[Dataset entries]
----

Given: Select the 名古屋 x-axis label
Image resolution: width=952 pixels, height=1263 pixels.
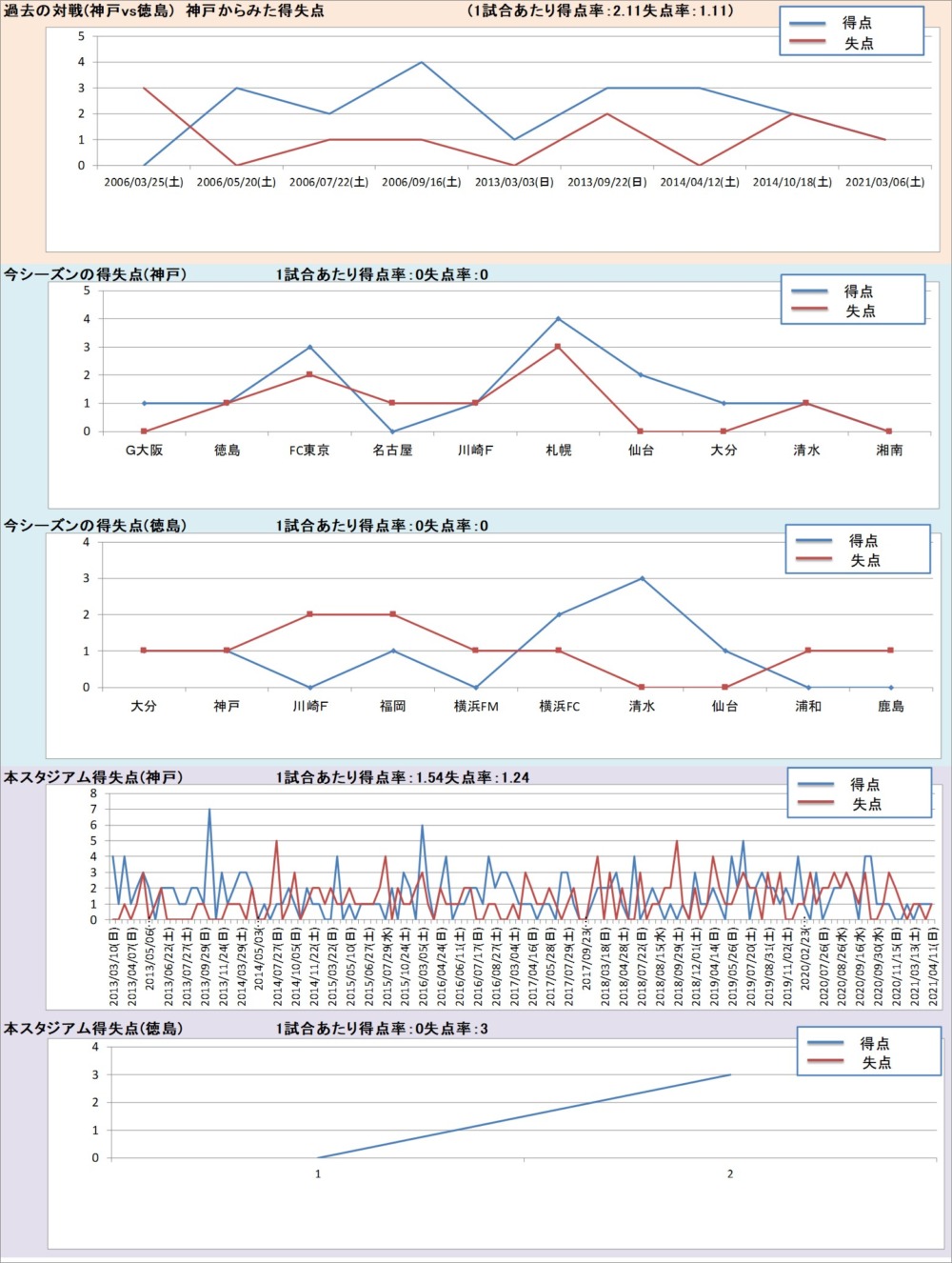Looking at the screenshot, I should [392, 450].
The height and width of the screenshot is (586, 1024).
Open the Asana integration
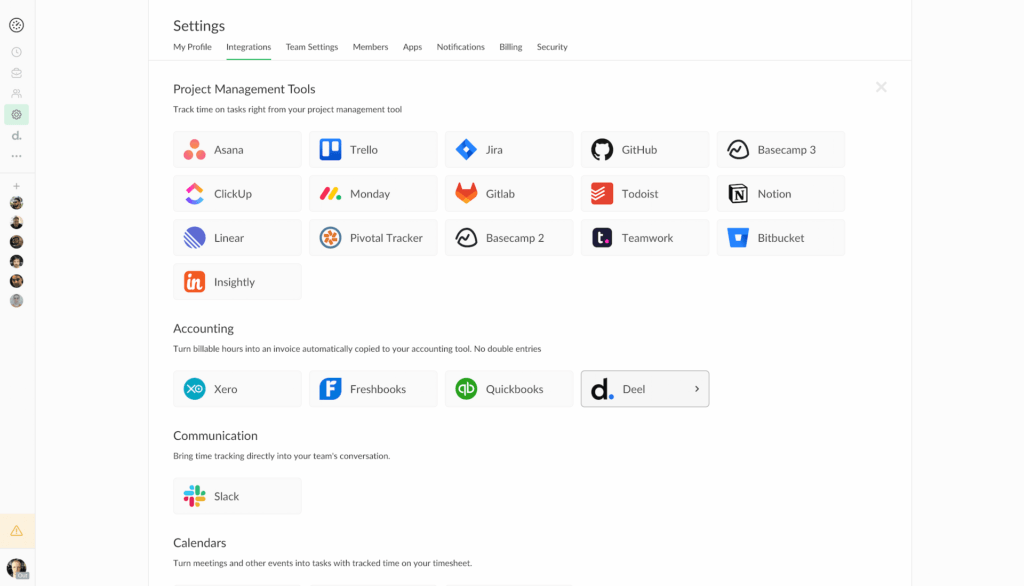(237, 150)

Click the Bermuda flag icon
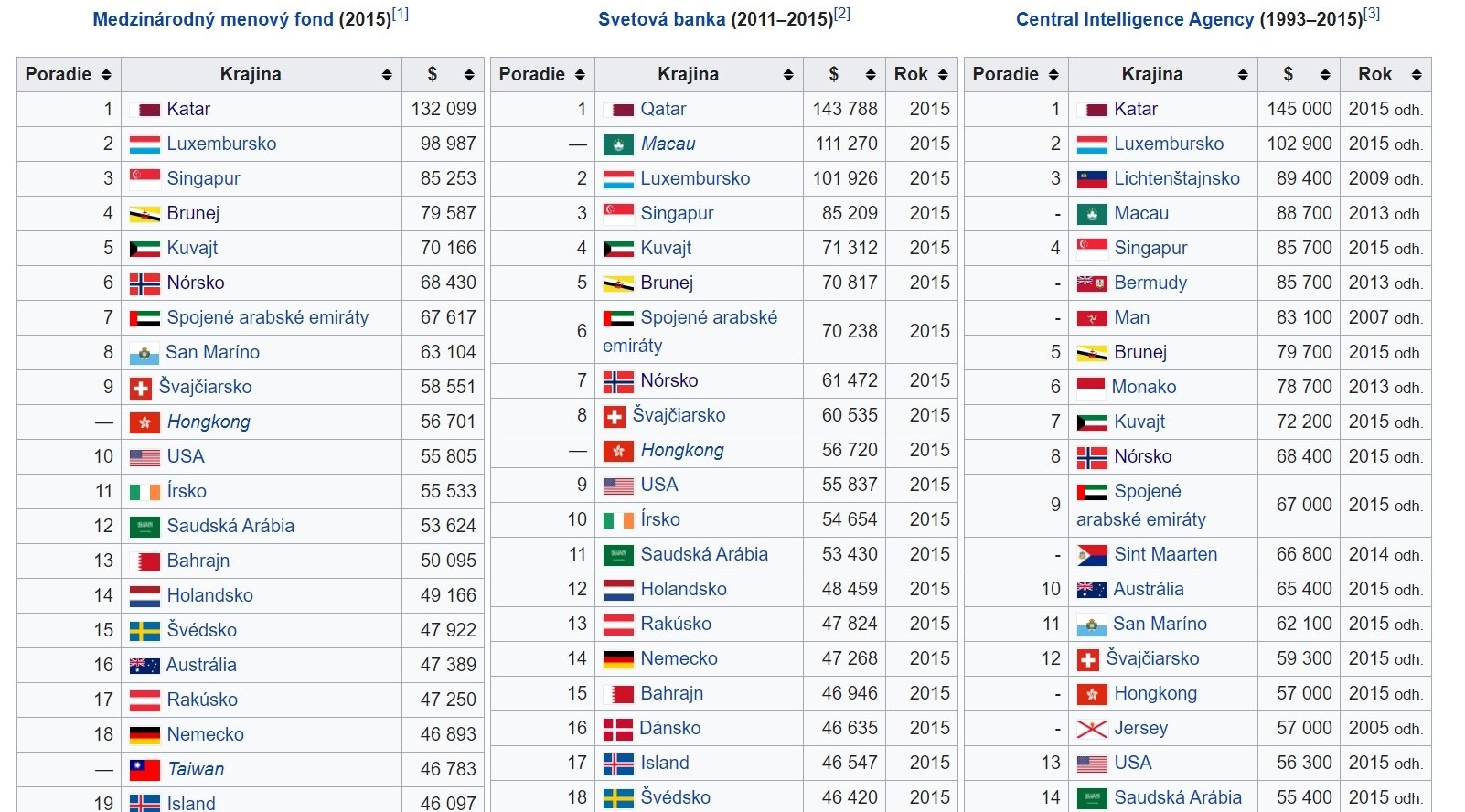click(1092, 283)
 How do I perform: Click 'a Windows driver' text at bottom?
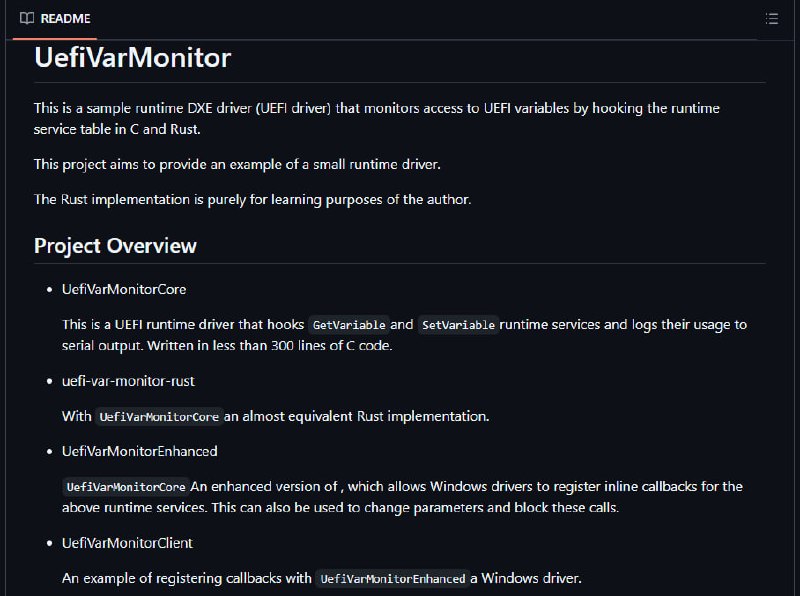pyautogui.click(x=526, y=578)
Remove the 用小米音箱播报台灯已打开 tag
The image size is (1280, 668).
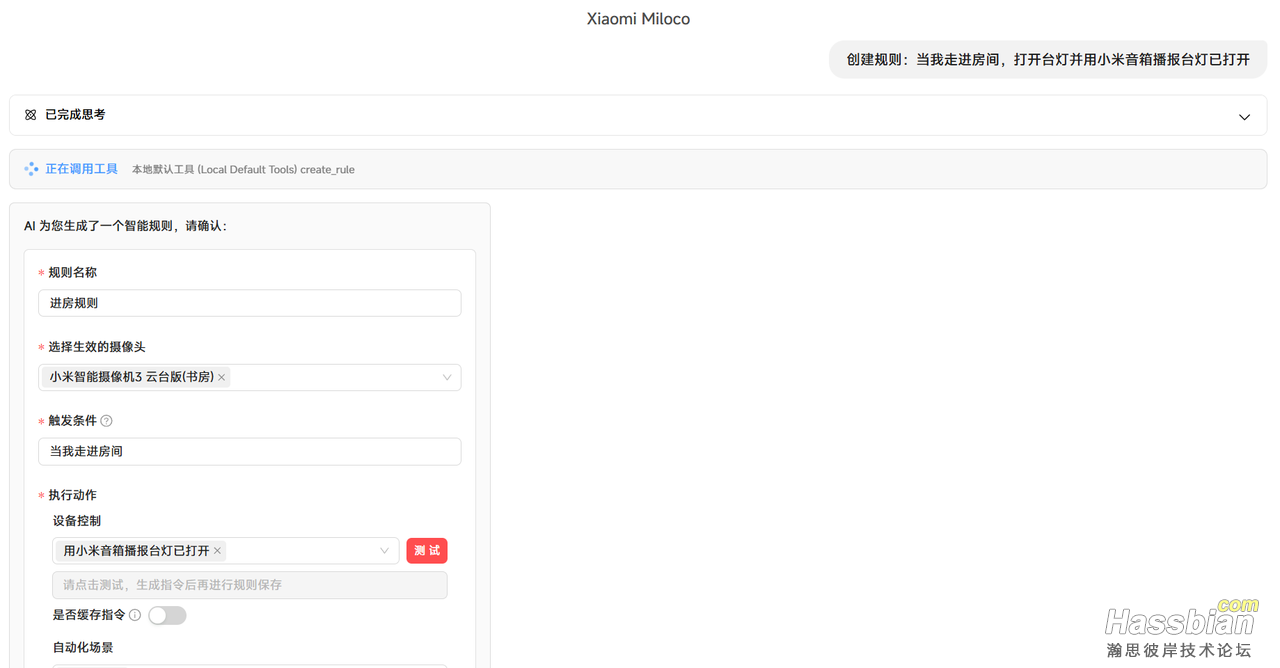pos(217,551)
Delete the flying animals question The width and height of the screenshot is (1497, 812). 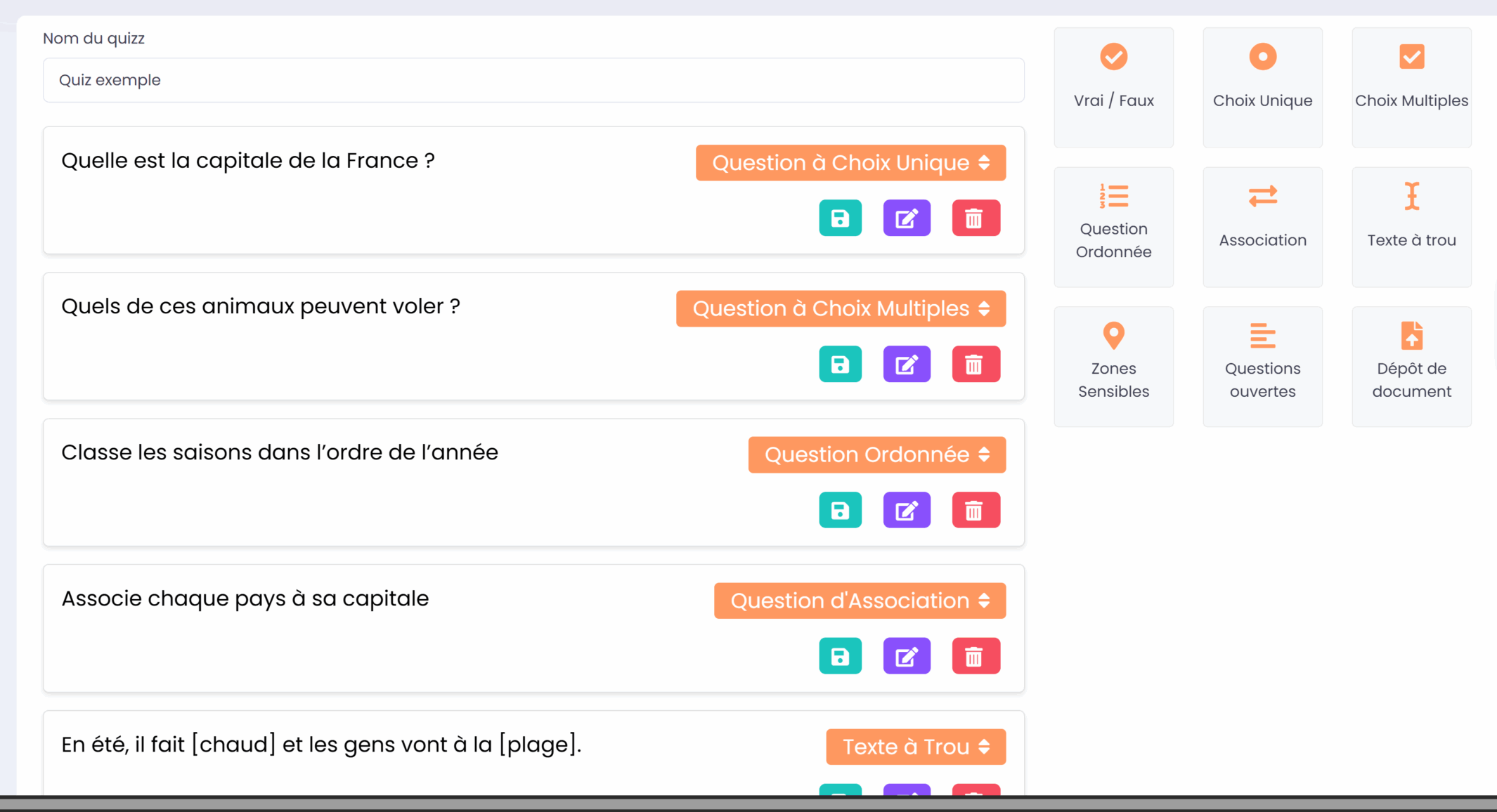[976, 364]
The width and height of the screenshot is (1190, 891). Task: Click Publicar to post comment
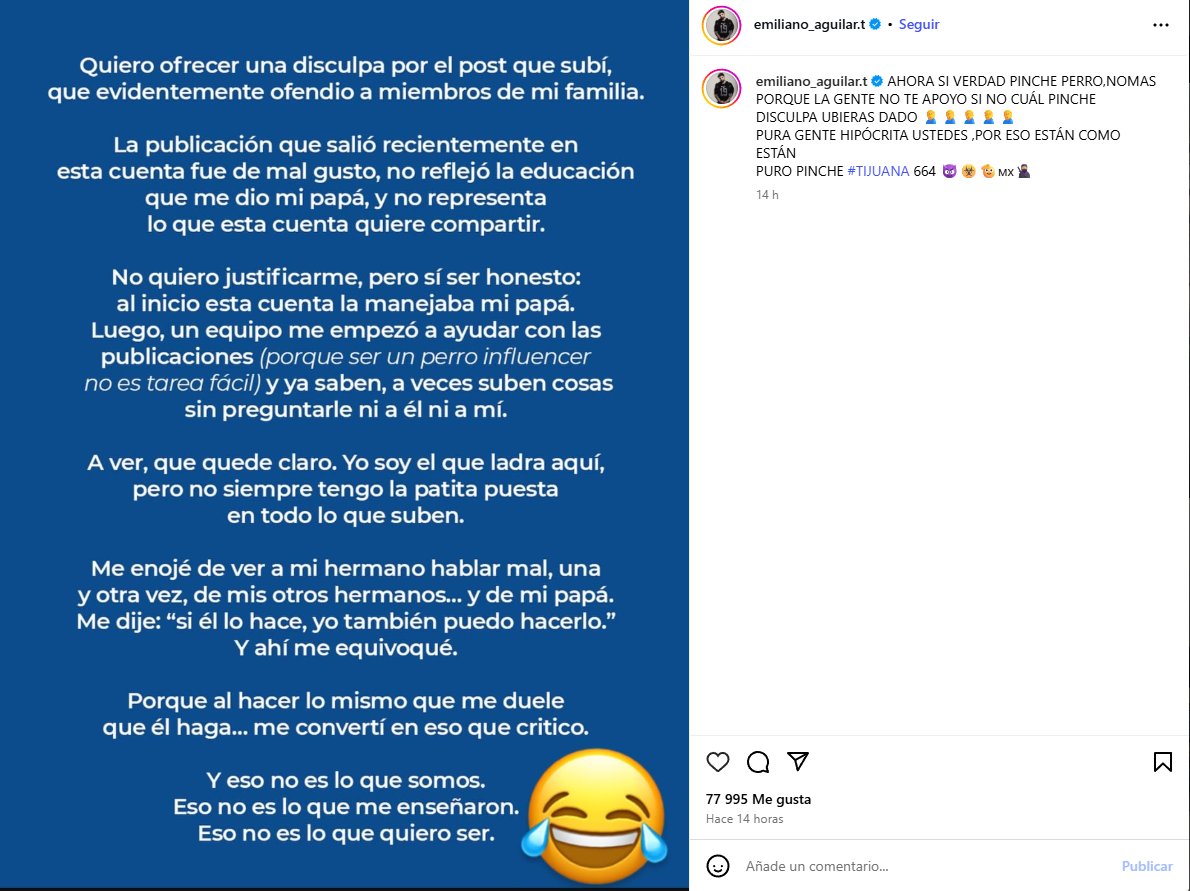tap(1147, 866)
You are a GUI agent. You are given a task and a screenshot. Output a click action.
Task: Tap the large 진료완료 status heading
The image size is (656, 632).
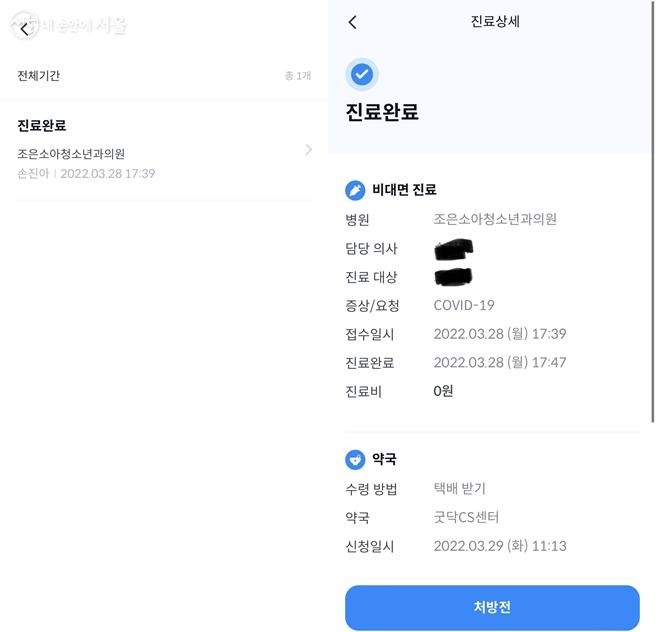(x=382, y=112)
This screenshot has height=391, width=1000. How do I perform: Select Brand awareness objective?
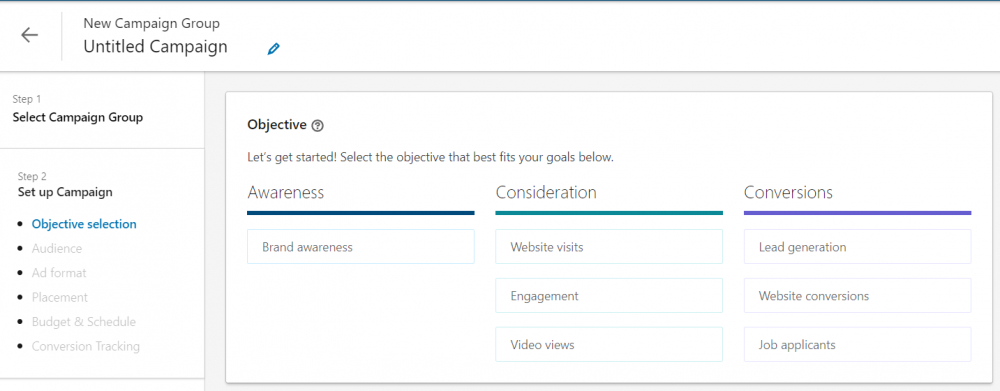pos(361,247)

----

== YOUR OBJECTIVE ==
Lines from the one containing "Task: Tap the large 진료완료 status heading" through the end of the entries above, both included, are to be written out exactly; no pictures and no other lines.

== TASK RESULT ==
Task: Tap the large 진료완료 status heading
The image size is (656, 632).
(x=382, y=112)
This screenshot has height=391, width=1000. How do I perform: Select Brand awareness objective?
pos(361,247)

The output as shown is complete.